GetAllPixelsSafe  : 00:00:00.6710000

GetAllPixelsUnsafe: 00:00:00.1520000

GetAllPixelsSafe  : 00:00:00.6750000

GetAllPixelsUnsafe: 00:00:00.1550000

GetAllPixelsSafe  : 00:00:00.6620000

GetAllPixelsUnsafe: 00:00:00.1540000

Reducing the average time to get pixel data for a 720×480 image from 669 milliseconds to just 153 milliseconds (on average from my sample above)

This means re-writing all code that accesses image data!
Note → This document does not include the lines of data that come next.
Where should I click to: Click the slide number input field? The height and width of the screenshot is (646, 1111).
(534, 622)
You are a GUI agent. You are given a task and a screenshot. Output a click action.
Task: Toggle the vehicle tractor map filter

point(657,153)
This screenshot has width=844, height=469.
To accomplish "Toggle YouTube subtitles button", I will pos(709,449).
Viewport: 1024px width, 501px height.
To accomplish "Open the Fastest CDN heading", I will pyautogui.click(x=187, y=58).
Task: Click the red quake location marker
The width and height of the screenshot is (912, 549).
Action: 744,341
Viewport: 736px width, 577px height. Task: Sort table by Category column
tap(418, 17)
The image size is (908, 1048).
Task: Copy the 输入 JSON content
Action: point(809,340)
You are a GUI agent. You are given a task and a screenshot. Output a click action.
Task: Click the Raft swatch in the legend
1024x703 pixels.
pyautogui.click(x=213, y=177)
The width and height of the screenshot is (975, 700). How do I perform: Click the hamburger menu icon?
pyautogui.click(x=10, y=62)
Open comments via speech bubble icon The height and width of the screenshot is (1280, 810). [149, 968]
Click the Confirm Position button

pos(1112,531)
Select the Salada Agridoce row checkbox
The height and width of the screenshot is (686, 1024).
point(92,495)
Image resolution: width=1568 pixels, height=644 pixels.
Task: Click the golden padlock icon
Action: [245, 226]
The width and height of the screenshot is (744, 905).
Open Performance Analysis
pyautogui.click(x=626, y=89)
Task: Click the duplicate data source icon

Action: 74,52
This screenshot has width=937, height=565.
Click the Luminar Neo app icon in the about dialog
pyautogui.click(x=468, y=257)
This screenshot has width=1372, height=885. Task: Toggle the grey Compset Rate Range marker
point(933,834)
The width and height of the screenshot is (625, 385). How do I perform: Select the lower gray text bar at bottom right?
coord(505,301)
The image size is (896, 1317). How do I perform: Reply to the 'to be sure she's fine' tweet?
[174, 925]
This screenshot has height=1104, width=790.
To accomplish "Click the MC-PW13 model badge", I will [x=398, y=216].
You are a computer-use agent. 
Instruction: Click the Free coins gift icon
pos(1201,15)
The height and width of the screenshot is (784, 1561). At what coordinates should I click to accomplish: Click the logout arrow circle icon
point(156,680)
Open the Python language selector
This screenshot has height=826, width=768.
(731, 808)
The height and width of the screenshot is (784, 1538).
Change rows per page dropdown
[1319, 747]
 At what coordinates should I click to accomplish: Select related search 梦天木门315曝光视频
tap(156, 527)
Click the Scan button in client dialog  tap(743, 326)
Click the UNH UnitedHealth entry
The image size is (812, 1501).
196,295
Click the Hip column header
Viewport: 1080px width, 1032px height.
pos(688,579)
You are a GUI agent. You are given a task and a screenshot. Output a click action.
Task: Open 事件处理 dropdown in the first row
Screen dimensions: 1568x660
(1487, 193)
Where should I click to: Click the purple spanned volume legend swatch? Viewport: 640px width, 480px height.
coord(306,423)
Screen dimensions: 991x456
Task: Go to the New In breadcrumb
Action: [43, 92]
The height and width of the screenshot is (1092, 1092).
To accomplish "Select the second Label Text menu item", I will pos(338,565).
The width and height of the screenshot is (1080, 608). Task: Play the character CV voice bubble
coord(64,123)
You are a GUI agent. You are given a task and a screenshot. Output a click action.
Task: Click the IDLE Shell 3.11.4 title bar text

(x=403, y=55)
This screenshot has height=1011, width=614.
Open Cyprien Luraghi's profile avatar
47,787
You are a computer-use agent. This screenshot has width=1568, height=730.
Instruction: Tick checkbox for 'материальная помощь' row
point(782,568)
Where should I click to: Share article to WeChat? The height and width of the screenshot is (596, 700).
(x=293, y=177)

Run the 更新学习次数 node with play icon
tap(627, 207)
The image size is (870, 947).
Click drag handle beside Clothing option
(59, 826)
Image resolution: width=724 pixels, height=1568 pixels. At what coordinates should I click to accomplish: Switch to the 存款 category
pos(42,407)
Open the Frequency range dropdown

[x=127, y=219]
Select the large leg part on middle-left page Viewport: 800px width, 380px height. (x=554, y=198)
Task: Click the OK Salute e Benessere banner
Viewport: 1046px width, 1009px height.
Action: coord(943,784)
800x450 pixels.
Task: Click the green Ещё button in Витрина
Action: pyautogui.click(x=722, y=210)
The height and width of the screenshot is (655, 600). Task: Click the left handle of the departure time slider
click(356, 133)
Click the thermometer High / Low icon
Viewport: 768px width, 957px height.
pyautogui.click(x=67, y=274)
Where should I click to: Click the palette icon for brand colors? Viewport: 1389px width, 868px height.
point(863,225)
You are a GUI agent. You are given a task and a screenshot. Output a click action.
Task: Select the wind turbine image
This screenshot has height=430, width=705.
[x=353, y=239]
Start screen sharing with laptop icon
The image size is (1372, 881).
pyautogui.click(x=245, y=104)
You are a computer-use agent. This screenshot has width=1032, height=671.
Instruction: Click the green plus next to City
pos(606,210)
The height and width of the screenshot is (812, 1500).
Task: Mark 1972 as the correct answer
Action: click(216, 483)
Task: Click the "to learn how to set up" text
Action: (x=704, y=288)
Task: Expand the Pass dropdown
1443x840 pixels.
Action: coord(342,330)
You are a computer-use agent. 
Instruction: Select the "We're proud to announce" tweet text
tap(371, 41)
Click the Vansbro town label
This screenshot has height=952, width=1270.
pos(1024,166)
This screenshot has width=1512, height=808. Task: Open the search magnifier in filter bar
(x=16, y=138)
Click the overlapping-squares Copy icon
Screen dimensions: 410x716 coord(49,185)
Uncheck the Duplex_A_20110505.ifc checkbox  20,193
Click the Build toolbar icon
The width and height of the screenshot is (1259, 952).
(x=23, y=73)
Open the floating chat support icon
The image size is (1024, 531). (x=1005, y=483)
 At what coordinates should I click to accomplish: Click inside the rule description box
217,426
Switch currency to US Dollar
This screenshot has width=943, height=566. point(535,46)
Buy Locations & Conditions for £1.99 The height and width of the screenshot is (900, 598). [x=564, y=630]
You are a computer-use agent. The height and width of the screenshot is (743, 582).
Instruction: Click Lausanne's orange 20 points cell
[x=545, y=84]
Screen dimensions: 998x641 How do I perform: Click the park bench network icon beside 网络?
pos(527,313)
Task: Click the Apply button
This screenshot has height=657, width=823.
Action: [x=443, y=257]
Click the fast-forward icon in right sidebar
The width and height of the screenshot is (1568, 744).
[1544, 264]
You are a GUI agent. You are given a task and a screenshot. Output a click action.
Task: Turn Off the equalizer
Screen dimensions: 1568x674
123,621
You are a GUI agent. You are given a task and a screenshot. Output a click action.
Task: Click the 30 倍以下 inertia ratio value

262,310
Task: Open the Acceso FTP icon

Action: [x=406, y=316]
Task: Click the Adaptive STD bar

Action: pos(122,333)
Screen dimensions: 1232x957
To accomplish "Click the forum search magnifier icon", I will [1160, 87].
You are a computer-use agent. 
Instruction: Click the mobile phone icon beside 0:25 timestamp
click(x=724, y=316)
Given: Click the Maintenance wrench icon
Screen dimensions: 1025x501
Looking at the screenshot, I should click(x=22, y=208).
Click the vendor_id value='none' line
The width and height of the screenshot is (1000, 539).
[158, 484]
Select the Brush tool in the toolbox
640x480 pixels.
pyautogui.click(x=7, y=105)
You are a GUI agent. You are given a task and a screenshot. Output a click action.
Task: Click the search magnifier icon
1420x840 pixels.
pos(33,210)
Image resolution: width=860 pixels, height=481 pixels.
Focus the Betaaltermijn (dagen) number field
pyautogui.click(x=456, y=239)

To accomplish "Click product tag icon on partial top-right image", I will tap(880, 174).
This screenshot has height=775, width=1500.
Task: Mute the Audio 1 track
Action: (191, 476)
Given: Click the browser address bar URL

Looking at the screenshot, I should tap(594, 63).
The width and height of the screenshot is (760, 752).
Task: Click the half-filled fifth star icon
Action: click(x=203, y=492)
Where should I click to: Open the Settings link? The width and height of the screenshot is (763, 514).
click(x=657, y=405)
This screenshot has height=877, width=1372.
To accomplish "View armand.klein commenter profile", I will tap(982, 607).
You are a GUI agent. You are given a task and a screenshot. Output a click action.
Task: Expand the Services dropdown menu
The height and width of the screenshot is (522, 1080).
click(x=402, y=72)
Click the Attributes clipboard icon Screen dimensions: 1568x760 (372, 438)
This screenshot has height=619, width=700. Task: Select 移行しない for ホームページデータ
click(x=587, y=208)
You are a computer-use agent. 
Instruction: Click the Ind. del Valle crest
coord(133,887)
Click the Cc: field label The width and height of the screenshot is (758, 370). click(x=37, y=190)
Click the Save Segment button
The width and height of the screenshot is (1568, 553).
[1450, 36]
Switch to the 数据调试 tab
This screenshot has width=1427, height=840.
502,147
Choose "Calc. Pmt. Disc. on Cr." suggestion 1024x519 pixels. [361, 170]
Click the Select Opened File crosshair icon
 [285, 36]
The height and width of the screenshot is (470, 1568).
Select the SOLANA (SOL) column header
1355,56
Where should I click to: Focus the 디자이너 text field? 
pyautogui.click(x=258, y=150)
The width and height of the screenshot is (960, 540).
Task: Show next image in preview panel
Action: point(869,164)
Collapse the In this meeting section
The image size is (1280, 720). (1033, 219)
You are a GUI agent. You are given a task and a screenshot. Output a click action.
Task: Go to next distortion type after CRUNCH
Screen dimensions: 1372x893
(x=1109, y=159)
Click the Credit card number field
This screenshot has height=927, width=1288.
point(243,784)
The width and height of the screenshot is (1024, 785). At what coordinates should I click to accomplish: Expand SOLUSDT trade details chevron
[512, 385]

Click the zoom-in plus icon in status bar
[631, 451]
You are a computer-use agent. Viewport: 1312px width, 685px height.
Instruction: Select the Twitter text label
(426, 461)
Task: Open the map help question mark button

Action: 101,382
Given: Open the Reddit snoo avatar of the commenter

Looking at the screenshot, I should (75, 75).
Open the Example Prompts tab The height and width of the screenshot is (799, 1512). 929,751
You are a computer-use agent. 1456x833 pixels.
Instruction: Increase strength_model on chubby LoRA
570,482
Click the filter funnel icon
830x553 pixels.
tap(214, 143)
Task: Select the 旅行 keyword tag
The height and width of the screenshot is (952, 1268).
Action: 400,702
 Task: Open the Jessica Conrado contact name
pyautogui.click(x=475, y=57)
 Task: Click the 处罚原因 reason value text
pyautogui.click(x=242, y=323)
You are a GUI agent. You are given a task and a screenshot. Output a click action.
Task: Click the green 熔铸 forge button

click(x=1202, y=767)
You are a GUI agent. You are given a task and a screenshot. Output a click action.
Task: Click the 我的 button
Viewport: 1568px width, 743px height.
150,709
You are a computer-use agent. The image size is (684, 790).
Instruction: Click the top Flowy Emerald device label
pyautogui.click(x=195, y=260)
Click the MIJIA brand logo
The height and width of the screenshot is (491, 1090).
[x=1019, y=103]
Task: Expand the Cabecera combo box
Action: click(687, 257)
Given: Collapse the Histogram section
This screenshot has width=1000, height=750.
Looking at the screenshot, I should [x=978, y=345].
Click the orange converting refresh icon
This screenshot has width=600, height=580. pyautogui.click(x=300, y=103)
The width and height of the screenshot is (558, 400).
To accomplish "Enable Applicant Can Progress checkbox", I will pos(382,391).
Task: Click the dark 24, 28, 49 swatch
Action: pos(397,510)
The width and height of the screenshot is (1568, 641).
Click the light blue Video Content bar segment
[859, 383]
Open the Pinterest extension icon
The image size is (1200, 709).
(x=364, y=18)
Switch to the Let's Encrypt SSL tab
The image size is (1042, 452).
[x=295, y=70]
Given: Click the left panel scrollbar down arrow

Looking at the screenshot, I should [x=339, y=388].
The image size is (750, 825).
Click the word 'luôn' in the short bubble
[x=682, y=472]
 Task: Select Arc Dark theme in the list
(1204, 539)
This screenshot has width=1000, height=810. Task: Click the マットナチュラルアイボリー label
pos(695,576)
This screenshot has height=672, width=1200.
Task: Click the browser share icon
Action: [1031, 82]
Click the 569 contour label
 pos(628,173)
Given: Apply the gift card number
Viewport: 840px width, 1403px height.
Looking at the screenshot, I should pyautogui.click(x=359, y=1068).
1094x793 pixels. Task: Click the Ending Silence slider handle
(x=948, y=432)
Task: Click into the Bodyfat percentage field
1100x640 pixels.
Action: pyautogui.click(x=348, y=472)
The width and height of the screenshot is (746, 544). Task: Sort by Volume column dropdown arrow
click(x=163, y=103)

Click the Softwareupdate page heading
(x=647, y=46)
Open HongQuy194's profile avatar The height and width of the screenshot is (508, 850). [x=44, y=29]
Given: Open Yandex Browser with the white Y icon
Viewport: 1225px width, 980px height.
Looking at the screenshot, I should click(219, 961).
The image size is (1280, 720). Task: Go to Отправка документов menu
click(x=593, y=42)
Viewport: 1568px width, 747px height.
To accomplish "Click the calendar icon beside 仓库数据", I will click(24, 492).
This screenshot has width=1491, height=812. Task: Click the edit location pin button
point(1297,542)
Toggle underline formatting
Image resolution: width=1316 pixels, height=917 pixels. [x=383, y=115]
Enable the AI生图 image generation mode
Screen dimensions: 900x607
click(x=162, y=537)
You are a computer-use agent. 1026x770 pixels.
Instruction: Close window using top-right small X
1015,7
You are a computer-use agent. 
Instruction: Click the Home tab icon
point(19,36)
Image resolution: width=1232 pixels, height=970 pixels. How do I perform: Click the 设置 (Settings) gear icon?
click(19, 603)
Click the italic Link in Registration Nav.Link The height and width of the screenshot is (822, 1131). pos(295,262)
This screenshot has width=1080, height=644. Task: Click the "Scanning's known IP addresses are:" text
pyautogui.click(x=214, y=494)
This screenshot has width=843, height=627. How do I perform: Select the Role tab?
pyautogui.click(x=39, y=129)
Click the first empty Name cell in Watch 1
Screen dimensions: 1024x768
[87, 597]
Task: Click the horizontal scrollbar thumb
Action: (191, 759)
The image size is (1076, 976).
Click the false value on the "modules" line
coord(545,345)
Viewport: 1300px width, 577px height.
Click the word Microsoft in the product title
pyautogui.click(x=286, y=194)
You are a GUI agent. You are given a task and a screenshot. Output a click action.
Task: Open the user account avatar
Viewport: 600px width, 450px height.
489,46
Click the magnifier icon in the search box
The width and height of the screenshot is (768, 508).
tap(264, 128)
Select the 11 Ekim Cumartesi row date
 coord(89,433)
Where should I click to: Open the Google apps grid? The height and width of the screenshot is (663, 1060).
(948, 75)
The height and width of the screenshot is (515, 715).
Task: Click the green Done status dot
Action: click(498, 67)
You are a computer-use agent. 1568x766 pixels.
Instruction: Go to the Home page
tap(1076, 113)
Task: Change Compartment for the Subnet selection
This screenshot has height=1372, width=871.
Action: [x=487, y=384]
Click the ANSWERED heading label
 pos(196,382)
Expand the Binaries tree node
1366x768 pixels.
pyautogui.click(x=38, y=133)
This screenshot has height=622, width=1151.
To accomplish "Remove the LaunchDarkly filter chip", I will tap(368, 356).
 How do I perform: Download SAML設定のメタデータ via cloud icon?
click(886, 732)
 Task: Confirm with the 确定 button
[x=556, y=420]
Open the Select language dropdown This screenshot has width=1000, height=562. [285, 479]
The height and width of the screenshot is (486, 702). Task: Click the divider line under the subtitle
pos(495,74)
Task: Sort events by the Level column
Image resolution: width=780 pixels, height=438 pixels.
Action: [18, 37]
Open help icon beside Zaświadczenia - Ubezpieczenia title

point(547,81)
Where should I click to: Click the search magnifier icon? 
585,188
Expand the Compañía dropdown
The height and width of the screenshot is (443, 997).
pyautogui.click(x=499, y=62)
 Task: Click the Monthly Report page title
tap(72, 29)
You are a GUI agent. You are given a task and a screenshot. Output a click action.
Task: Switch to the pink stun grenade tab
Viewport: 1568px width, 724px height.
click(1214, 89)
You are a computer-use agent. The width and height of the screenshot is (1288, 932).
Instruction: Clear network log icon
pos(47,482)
YAY! :)

http://www.bobpowell.net/lockingbits.htm helps too!

I also introduced some setpixel calls which increase the speed from an average of 670ms to 296 which is a speed up of over 2.2 times


SetAllPixelsSafe : 00:00:00.6560000 SetAllPixelsUnsafe: 00:00:00.3000000 SetAllPixelsSafe : 00:00:00.6550000 SetAllPixelsUnsafe: 00:00:00.2940000 SetAllPixelsSafe : 00:00:00.6540000 SetAllPixelsUnsafe: 00:00:00.2930000 SetAllPixelsSafe : 00:00:00.6550000 SetAllPixelsUnsafe: 00:00:00.2920000 SetAllPixelsSafe : 00:00:00.6760000 SetAllPixelsUnsafe: 00:00:00.2940000 SetAllPixelsSafe : 00:00:00.6600000 SetAllPixelsUnsafe: 00:00:00.2940000 SetAllPixelsSafe : 00:00:00.6580000 SetAllPixelsUnsafe: 00:00:00.2990000 SetAllPixelsSafe : 00:00:00.6630000 SetAllPixelsUnsafe: 00:00:00.3020000

Length of an advertisement

ISCI Code – for spot – letters & numbers -
ISCI Code: http://en.wikipedia.org/wiki/ISCI |
ISCI codes are usually printed on the video cassette label of a commercial
An ISCI code is usually a set of 8 digits, with the first four being alphabetic, and
the remaining four being numerical, in the format of XXXX1111.

Adverts are characterised with an ISCI code that could perhaps be loaded into my database used for scanning over new TV footage.

Most sources online seem to believe that TV advertisement is typically between 10 and 60 seconds today. Therefore I am going to take the minimum of 10 second clips to be the minimum match for now. I can always extend this for arbitrary length clips – however it makes more sense to define this rather relaxed condition early on to ensure I get a working project!

Database + Search Space

The database need not hold all of the video data, however perhaps just pointers to it.

I also need to determine how the data is going to be stored and searched across – perhaps using some sort of feature vector of the image/clip (length/rgb colour info/edges info stored in some easily comparable manner for a whole clip).

This means that when a clip is added to the database perhaps there can be a CLIPS table and it will need a Name(String), ID(int), Type(String – advert/movie/tv show), the VideoFileLocation(String) where it is in the storage, the TimeIntoVideo(int) of milliseconds or frame number of the start of the clip, the Length(int) of the number of frames or milliseconds the clip is and some sort of reference to duplicate clips – which could be constructed in a (doubly) linked list format whereby there is a NextDuplicate (and PreviousDuplicate) pointer to the ID of the duplicate clip so that it can easily be found.

There could also be a CHARACTERISTICS table which has such information to search over (e.g. length, histogram information (e.g. percentages of red in bucket 1,2,3,4 – which can easily be compared i.e. value is between a certain range), edge information, audio peaks?) with pointers to the IDs of the clips in the clips table.

Edge Detection Techniques

Potentially I could convert the images to a grayscale and then use a binary bitmap to do the edge detection and use that data to characterise the frame and then see if there is a huge difference between this and the next frame…

Alternatively I could also do shot detection in a sort of binary search which would speed things up as opposed to looking at all frames – but it might miss some shot changes!